> Document text:
This workshop provided a practical template for an automated Restic backup script. Remember that robust scripting also involves more comprehensive error notification (e.g., email alerts), which was omitted for brevity but is crucial for production systems. Regularly check your logs and test your restores!

6. Restic Internals and Troubleshooting

Understanding some of Restic's internal workings can be immensely helpful when troubleshooting issues or trying to optimize performance. This section provides a glimpse into Restic's data structures, common problems and their solutions, performance tuning tips, and how to handle data migration or repository upgrades.

Understanding Restic's Data Structures

Restic organizes data within its repository in a specific, well-defined way. The repository itself is just a directory (or an S3 bucket prefix, etc.) containing several subdirectories and a config file.

  • config file:

    • Located at the root of the repository.
    • A JSON file containing the repository ID, version information (which version of the repository format is being used), and chunker parameters (min/avg/max chunk size).
    • This file is not encrypted, as Restic needs to read it to understand how to interact with the repository.
  • keys/ directory:

    • Contains files, each holding an encrypted copy of the master encryption key and master MAC key for the repository.
    • These files are encrypted using a key derived from your repository password via scrypt.
    • This allows password changes by adding a new key file encrypted with a new password, then removing the old one (though Restic's current tooling for this is via restic copy to a new repo, or more complex key management).
  • snapshots/ directory:

    • Stores one file per snapshot. Each file is named with the full SHA-256 ID of the snapshot.

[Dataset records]
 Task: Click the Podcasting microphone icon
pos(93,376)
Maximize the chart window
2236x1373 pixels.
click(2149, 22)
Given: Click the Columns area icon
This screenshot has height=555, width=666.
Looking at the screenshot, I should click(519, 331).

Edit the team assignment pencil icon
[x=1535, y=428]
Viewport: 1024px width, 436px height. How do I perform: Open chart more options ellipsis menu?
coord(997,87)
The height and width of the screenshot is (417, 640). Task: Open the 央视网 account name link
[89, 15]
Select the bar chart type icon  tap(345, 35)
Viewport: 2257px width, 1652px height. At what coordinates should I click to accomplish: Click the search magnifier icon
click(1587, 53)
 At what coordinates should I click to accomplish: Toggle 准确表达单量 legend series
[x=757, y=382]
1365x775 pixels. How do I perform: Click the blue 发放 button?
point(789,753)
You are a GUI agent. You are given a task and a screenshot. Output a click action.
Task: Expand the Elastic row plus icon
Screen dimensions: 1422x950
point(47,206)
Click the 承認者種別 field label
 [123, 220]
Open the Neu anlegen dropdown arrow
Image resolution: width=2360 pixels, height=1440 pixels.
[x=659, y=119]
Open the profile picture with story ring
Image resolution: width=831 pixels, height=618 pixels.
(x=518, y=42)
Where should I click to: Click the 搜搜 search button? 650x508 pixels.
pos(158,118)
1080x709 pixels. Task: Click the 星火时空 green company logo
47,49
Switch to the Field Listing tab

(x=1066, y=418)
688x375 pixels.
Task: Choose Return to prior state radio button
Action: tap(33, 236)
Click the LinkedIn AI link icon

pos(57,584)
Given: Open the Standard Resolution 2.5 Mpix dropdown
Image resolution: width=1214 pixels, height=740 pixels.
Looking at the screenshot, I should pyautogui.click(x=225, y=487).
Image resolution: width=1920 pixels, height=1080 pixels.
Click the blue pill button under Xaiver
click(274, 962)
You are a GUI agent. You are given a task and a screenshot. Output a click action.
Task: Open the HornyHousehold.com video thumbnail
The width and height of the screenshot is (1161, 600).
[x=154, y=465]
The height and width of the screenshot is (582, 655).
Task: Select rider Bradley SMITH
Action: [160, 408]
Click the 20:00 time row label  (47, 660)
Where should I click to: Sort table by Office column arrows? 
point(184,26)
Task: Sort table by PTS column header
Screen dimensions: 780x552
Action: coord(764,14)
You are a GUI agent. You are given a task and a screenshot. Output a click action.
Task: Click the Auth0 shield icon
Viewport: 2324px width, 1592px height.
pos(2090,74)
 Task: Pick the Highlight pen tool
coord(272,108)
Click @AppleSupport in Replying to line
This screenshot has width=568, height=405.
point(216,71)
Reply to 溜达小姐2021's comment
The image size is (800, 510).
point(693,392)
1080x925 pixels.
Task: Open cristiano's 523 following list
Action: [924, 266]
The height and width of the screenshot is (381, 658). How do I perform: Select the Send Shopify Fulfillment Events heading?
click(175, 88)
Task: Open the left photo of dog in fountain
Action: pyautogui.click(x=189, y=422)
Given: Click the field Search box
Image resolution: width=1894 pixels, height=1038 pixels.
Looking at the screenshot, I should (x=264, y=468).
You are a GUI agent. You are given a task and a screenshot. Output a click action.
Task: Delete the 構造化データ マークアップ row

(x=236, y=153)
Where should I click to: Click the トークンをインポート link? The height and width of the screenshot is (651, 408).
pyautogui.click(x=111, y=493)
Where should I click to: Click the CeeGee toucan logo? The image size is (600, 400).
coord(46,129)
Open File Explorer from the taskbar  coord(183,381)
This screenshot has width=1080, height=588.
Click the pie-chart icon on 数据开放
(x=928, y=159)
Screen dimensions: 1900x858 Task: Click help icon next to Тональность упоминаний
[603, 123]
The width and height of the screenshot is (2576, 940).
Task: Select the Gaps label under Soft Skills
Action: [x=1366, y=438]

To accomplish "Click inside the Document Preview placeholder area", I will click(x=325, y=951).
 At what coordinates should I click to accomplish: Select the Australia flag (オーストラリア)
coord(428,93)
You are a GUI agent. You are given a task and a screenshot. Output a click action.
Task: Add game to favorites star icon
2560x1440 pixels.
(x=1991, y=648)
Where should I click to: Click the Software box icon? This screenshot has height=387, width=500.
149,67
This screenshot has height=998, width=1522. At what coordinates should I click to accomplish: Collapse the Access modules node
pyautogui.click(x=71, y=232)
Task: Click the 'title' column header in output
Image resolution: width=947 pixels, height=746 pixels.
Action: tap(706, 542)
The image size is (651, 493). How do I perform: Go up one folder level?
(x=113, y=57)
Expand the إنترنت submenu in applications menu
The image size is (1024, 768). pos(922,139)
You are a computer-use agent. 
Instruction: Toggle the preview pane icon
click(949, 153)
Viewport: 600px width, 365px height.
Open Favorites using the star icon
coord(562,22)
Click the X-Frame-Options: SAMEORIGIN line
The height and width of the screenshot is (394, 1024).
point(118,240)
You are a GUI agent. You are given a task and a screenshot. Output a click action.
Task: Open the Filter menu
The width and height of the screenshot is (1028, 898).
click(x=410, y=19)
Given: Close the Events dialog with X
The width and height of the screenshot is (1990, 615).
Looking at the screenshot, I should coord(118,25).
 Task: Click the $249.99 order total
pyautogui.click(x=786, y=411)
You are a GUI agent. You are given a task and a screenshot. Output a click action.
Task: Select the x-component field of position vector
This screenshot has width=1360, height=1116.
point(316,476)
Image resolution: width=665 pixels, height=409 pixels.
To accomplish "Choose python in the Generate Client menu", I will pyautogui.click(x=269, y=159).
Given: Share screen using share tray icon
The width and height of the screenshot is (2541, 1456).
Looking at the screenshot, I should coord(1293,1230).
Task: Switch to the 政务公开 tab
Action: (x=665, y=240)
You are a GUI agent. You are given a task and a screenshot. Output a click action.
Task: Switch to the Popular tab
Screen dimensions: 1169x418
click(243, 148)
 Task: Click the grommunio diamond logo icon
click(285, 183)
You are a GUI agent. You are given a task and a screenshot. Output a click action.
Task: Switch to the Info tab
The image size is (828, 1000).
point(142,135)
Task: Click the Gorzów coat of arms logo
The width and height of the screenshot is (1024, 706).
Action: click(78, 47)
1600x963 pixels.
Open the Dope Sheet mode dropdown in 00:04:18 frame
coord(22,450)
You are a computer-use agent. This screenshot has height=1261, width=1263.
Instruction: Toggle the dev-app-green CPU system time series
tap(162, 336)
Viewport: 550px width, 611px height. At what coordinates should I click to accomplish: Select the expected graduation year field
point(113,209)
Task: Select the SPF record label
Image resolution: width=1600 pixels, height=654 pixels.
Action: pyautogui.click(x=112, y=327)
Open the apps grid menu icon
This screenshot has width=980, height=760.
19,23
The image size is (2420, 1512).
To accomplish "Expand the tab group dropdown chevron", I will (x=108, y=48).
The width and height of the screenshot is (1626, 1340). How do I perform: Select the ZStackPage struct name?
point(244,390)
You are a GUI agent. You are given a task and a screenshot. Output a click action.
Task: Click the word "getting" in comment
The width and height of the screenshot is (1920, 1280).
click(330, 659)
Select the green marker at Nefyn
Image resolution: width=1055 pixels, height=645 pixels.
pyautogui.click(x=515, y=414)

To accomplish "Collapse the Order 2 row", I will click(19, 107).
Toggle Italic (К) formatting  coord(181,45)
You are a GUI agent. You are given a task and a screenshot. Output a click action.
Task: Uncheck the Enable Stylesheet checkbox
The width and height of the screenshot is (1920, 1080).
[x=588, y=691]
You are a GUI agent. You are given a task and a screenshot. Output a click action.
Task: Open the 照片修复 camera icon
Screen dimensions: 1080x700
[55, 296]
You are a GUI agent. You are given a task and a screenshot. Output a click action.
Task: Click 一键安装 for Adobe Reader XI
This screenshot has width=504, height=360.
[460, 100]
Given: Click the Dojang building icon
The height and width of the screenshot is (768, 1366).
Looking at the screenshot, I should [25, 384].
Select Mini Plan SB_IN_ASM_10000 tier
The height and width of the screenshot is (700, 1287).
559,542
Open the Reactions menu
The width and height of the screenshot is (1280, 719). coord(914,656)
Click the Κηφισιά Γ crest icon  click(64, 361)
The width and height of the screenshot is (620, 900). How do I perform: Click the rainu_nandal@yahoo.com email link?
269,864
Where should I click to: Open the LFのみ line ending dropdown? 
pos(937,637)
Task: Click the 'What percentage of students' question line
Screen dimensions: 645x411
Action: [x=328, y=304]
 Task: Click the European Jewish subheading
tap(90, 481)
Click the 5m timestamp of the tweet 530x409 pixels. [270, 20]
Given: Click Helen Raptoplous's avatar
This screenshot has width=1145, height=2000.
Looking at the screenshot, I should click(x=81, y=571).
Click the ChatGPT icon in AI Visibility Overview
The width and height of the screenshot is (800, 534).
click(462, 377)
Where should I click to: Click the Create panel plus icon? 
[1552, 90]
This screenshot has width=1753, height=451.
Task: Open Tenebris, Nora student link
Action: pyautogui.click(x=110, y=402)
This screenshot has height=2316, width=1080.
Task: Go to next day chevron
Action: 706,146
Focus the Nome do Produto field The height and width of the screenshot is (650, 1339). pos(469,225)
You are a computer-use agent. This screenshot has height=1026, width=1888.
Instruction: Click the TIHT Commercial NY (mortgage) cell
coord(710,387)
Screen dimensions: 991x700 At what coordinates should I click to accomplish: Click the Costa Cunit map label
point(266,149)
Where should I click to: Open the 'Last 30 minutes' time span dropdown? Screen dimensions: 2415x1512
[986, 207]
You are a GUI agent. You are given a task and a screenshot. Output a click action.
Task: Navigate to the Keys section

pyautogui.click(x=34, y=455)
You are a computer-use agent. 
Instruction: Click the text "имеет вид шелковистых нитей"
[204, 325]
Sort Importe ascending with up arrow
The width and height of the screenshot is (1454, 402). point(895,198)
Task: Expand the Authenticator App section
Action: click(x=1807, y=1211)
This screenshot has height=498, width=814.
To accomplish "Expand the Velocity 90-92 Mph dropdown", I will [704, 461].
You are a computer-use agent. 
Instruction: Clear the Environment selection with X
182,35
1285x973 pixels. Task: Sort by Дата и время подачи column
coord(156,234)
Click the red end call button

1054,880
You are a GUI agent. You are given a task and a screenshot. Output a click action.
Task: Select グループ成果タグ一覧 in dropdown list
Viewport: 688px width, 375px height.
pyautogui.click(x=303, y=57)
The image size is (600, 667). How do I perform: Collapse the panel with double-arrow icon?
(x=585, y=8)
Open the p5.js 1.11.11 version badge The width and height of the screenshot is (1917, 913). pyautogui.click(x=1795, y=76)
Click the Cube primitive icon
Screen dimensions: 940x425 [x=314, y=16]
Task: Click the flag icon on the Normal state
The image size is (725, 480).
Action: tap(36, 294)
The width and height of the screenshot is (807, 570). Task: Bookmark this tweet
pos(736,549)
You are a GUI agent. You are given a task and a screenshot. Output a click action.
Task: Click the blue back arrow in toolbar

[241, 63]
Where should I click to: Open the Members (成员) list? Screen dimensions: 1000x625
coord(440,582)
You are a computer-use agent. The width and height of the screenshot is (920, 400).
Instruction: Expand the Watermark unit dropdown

> Set problem:
Pick up the text on Restic's internals above where it stops and continue writing it.

> Written answer:
    • These files are JSON structures containing metadata about the backup:
      • Time of backup.
      • Hostname where the backup was made.
      • Username.
      • Tags associated with the snapshot.
      • Paths that were backed up.
      • A pointer (SHA-256 hash) to the root tree object that represents the top-level directory structure of this snapshot.
    • Snapshot files are encrypted.
  • index/ directory:

    • Contains index files. Each file is named with a SHA-256 ID.
    • These files map blob IDs (SHA-256 hashes of content) to the pack files where these blobs are stored, along with their offset and length within the pack.
    • The index is crucial for quickly locating data and for deduplication (checking if a blob already exists).
    • Index files are encrypted. Restic loads these into memory (or a local cache) for fast lookups.
    • restic rebuild-index reconstructs these files if they get corrupted. restic prune also rebuilds the index.
  • locks/ directory:

    • Contains lock files created by Restic operations to prevent concurrent modifications that could corrupt the repository.
    • Each lock file is named with a unique ID.
    • Stale locks (left behind after a crash) can be removed with restic unlock.
  • data/ directory:

    • This is where the actual backup data is stored in pack files.
    • Pack files are named with two hexadecimal digits as a subdirectory (e.g., 00/, 0a/, ff/) and then the SHA-256 ID of the pack file itself (e.g., 00/00ab12ef...). This sharding helps manage very large numbers of pack files.
    • Each pack file contains multiple blobs concatenated together.
    • Pack files are encrypted.
  • Blobs (the fundamental units): Restic identifies two main types of blobs by their content, and stores them all mixed together in pack files:

    1. Data Blobs:
      • These store the (compressed and then encrypted) content of your file chunks.
      • When Restic chunks a file, each chunk's content is hashed. This hash becomes the ID of the data blob.
    2. Tree Blobs:
      • These store (encrypted) directory listings and file metadata.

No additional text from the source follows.